**** The data ****
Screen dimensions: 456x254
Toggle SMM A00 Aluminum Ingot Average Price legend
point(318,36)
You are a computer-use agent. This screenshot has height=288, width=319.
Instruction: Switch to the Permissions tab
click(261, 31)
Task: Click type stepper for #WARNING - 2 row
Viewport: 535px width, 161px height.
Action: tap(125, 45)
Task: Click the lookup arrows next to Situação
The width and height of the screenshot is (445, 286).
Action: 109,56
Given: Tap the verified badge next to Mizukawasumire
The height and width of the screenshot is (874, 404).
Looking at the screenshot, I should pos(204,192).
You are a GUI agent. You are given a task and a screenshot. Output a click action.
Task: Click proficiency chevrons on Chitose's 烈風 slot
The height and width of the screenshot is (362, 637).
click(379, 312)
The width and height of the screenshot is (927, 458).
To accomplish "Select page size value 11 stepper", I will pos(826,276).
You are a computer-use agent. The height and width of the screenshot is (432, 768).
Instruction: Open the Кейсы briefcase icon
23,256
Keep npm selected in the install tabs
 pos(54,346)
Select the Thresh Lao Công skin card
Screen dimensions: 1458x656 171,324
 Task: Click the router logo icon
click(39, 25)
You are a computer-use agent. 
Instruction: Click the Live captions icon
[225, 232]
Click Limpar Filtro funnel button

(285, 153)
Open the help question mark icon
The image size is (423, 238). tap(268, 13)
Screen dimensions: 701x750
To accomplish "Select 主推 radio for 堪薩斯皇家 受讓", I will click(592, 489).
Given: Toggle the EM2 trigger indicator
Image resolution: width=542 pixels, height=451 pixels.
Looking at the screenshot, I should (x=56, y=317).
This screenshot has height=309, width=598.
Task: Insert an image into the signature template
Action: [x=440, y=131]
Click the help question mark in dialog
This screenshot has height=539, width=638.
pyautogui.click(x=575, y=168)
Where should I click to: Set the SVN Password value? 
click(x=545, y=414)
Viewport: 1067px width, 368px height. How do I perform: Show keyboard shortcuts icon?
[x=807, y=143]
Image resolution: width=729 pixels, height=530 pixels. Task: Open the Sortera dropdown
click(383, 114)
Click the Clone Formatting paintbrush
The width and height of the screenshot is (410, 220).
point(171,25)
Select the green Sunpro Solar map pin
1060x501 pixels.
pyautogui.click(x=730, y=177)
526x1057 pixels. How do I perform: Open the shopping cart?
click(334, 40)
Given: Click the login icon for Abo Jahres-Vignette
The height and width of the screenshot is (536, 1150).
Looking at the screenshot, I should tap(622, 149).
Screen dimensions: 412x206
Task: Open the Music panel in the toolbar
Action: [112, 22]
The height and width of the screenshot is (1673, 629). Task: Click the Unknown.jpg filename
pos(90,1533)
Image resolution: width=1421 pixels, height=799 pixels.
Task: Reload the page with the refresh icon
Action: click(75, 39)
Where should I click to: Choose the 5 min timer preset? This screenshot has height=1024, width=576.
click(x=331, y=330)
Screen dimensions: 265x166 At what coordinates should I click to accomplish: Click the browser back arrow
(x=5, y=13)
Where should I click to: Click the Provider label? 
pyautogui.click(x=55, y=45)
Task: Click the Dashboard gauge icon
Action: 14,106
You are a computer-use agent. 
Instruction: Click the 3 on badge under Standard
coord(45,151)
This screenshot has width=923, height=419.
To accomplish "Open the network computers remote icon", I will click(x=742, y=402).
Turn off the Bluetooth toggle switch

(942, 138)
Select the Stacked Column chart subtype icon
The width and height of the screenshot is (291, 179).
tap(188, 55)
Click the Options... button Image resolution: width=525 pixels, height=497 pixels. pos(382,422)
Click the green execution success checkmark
****
What the exercise asks: Output the records in full. Keep every character as it is.

Solution to the problem:
Screen dimensions: 456x254
Toggle SMM A00 Aluminum Ingot Average Price legend
point(318,36)
You are a computer-use agent. This screenshot has height=288, width=319.
Instruction: Switch to the Permissions tab
click(261, 31)
Task: Click type stepper for #WARNING - 2 row
Viewport: 535px width, 161px height.
Action: tap(125, 45)
Task: Click the lookup arrows next to Situação
The width and height of the screenshot is (445, 286).
Action: 109,56
Given: Tap the verified badge next to Mizukawasumire
The height and width of the screenshot is (874, 404).
Looking at the screenshot, I should pos(204,192).
You are a GUI agent. You are given a task and a screenshot. Output a click action.
Task: Click proficiency chevrons on Chitose's 烈風 slot
The height and width of the screenshot is (362, 637).
click(379, 312)
The width and height of the screenshot is (927, 458).
To accomplish "Select page size value 11 stepper", I will pos(826,276).
You are a computer-use agent. The height and width of the screenshot is (432, 768).
Instruction: Open the Кейсы briefcase icon
23,256
Keep npm selected in the install tabs
 pos(54,346)
Select the Thresh Lao Công skin card
Screen dimensions: 1458x656 171,324
 Task: Click the router logo icon
click(39, 25)
You are a computer-use agent. 
Instruction: Click the Live captions icon
[225, 232]
Click Limpar Filtro funnel button

(285, 153)
Open the help question mark icon
The image size is (423, 238). tap(268, 13)
Screen dimensions: 701x750
To accomplish "Select 主推 radio for 堪薩斯皇家 受讓", I will click(592, 489).
Given: Toggle the EM2 trigger indicator
Image resolution: width=542 pixels, height=451 pixels.
Looking at the screenshot, I should (x=56, y=317).
This screenshot has height=309, width=598.
Task: Insert an image into the signature template
Action: [x=440, y=131]
Click the help question mark in dialog
This screenshot has height=539, width=638.
pyautogui.click(x=575, y=168)
Where should I click to: Set the SVN Password value? 
click(x=545, y=414)
Viewport: 1067px width, 368px height. How do I perform: Show keyboard shortcuts icon?
[x=807, y=143]
Image resolution: width=729 pixels, height=530 pixels. Task: Open the Sortera dropdown
click(383, 114)
Click the Clone Formatting paintbrush
The width and height of the screenshot is (410, 220).
point(171,25)
Select the green Sunpro Solar map pin
1060x501 pixels.
pyautogui.click(x=730, y=177)
526x1057 pixels. How do I perform: Open the shopping cart?
click(334, 40)
Given: Click the login icon for Abo Jahres-Vignette
The height and width of the screenshot is (536, 1150).
Looking at the screenshot, I should tap(622, 149).
Screen dimensions: 412x206
Task: Open the Music panel in the toolbar
Action: [112, 22]
The height and width of the screenshot is (1673, 629). Task: Click the Unknown.jpg filename
pos(90,1533)
Image resolution: width=1421 pixels, height=799 pixels.
Task: Reload the page with the refresh icon
Action: click(75, 39)
Where should I click to: Choose the 5 min timer preset? This screenshot has height=1024, width=576.
click(x=331, y=330)
Screen dimensions: 265x166 At what coordinates should I click to accomplish: Click the browser back arrow
(x=5, y=13)
Where should I click to: Click the Provider label? 
pyautogui.click(x=55, y=45)
Task: Click the Dashboard gauge icon
Action: 14,106
You are a computer-use agent. 
Instruction: Click the 3 on badge under Standard
coord(45,151)
This screenshot has width=923, height=419.
To accomplish "Open the network computers remote icon", I will click(x=742, y=402).
Turn off the Bluetooth toggle switch

(942, 138)
Select the Stacked Column chart subtype icon
The width and height of the screenshot is (291, 179).
tap(188, 55)
Click the Options... button Image resolution: width=525 pixels, height=497 pixels. pos(382,422)
Click the green execution success checkmark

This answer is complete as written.